Former Hospital CEO Is Sentenced To Prison After Defrauding Insurers

The former CEO of a Texas hospital faces up to five years in prison for his role in a lab billing scheme that defrauded private insurers, the U.S. Attorney’s Office for the Northern District of Texas said March 11. Harris Brooks, who was CEO of Palo Pinto General Hospital, allowed the hospital’s national provider identification number to be used to bill private insurers for lab work that wasn’t performed on hospital patients or at the hospital.

It’s rare to see fraud against commercial payers pursued by the Department of Justice (DOJ) without a whiff of federal health care programs in the court papers, attorneys say. DOJ stepped in this time to prosecute a so-called pass-through billing scheme, which until now has been litigated in private lawsuits. Brooks pleaded guilty to defrauding Blue Cross and Blue Shield of Texas, CIGNA Texas and UnitedHealthcare out of $9 million in eight months, from September 2017 through June 2018, according to the stipulation of facts in the “factual resume” and other court papers.

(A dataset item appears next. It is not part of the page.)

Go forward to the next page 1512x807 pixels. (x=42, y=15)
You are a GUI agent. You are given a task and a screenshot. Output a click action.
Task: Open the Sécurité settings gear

“What’s unique here is [prosecutors] are getting pretty comfortable criminally charging individuals for arrangements that are private under the federal health care fraud statute,” says attorney Nathan Fish, with Greenberg Traurig in Dallas, Texas. Usually some part of a case involves federal government programs because it’s hard to carve them out even when providers and suppliers try, he says.